= How to complete this task =
Look below for the line containing "849x647 pixels." and the line containing "The height and width of the screenshot is (931, 1024)."; repeat exactly those two lines and all lines between them, and nothing else.

= Data extracts =
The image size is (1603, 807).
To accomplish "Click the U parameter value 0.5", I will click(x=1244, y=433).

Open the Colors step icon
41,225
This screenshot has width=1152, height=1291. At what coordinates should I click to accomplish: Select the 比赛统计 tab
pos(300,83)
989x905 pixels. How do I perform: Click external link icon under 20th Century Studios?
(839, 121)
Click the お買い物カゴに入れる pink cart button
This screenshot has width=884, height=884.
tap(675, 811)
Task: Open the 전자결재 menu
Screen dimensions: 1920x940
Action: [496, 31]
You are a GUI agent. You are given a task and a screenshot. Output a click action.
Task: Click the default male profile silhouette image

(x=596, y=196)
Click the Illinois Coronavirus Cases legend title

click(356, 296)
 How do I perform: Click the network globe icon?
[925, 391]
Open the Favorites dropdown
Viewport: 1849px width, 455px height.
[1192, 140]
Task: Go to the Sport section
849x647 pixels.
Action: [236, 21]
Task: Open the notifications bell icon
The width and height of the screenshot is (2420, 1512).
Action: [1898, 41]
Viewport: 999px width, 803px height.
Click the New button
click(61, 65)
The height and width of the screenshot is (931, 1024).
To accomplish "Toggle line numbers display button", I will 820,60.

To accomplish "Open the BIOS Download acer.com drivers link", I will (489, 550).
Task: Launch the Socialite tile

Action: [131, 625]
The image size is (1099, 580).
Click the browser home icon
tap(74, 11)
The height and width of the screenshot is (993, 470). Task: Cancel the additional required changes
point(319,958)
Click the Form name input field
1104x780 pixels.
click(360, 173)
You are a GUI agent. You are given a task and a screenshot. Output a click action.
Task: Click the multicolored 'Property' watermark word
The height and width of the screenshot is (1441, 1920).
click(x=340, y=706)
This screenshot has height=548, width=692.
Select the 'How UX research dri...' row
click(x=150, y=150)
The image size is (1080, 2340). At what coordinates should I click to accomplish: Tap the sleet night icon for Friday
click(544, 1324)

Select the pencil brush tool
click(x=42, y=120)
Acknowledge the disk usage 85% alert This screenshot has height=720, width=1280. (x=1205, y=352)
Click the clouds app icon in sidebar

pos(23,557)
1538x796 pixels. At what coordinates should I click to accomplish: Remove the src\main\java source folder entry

= Result of the task =
849x647 pixels.
Action: [236, 21]
Task: Open the notifications bell icon
The width and height of the screenshot is (2420, 1512).
Action: [1898, 41]
Viewport: 999px width, 803px height.
Click the New button
click(61, 65)
The height and width of the screenshot is (931, 1024).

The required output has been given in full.